[Dataset excerpt]
*-*-*
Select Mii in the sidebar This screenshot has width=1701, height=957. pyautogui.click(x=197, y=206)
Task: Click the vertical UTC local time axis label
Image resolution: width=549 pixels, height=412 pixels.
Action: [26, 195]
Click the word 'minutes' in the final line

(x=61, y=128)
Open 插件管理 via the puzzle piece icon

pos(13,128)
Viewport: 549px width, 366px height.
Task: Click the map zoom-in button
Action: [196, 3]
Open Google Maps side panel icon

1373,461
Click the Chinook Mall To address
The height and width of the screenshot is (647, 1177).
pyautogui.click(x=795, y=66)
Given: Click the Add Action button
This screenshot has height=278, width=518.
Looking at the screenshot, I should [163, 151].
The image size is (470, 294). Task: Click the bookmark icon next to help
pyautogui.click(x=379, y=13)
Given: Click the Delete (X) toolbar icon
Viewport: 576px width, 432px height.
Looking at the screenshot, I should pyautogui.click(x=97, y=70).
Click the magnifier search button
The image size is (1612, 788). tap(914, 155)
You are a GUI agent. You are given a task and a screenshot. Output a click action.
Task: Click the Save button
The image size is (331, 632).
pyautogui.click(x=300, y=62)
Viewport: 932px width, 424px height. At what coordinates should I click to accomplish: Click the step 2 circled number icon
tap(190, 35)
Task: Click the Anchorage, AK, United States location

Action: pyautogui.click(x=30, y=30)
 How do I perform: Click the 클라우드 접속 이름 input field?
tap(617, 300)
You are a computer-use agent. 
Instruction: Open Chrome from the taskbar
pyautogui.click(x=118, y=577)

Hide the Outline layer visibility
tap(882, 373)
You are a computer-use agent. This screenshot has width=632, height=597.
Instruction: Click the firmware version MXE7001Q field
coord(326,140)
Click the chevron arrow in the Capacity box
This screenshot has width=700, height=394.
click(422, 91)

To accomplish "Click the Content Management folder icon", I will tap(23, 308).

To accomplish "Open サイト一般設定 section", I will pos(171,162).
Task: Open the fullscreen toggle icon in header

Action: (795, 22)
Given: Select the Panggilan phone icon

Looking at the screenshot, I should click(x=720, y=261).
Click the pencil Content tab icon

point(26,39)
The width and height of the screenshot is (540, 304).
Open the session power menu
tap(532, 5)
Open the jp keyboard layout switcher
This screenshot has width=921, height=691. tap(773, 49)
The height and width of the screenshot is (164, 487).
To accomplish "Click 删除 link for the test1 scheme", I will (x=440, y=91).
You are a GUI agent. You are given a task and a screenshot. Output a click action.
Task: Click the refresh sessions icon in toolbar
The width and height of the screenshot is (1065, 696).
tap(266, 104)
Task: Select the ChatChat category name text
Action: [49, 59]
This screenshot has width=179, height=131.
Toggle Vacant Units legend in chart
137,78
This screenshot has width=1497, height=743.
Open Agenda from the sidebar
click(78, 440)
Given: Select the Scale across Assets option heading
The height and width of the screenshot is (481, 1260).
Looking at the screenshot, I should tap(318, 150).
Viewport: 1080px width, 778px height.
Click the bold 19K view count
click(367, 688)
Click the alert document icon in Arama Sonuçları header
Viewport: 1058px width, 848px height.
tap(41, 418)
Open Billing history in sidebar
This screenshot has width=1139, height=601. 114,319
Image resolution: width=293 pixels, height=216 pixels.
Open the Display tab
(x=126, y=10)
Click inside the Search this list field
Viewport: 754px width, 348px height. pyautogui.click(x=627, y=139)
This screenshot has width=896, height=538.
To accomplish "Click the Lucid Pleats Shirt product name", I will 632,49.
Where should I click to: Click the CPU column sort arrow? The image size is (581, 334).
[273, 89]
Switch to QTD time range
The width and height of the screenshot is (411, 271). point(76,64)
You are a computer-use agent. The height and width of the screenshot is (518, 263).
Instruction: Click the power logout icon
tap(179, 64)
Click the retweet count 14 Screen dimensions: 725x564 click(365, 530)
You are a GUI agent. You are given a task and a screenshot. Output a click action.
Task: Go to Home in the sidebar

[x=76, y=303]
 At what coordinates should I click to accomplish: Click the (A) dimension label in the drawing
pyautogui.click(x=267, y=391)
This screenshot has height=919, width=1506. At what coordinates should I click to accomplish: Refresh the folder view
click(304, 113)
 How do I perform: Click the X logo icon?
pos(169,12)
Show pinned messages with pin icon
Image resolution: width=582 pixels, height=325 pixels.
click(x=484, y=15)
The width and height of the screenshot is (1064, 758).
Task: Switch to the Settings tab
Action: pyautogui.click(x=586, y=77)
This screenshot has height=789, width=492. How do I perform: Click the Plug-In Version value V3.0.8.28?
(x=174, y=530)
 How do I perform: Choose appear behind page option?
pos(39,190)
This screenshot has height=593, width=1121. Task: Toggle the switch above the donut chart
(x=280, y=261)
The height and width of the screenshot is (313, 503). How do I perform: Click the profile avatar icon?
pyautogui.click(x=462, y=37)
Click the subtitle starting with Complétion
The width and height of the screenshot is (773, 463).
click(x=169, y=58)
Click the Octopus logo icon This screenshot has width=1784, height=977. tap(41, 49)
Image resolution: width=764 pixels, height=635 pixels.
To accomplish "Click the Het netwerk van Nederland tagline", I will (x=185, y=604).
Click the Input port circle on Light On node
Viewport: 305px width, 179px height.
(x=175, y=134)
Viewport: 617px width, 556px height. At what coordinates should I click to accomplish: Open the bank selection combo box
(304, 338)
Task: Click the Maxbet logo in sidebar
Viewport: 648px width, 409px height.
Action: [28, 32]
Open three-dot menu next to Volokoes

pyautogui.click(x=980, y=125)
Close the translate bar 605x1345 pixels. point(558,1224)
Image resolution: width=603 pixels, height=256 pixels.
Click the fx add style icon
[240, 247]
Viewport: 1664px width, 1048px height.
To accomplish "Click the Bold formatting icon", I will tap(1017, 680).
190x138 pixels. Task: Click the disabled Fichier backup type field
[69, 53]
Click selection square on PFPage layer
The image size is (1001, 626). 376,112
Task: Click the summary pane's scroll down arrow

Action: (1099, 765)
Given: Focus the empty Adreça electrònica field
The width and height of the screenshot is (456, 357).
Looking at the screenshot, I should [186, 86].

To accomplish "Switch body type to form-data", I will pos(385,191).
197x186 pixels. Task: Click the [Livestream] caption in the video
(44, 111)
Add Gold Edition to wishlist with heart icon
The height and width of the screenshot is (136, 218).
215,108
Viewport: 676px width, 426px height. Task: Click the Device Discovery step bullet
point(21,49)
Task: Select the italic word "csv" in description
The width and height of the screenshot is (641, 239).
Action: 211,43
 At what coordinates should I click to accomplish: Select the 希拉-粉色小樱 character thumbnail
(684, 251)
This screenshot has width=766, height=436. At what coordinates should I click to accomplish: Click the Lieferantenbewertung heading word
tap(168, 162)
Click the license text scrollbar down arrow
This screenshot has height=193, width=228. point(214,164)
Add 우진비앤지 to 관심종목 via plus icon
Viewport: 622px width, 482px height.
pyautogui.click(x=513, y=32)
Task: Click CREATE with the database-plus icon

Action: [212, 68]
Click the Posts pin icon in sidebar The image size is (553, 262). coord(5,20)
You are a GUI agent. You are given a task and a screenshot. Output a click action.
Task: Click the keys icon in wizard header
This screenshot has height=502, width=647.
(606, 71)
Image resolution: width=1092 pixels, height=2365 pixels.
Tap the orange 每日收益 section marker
*-*-*
[Aim] Copy out the lines of the dataset excerpt verbatim, starting with the line that has "Click the magnifier search button" and ending after the line that has "pyautogui.click(x=300, y=62)".

[Worked answer]
Click the magnifier search button
The image size is (1612, 788). tap(914, 155)
You are a GUI agent. You are given a task and a screenshot. Output a click action.
Task: Click the Save button
The image size is (331, 632).
pyautogui.click(x=300, y=62)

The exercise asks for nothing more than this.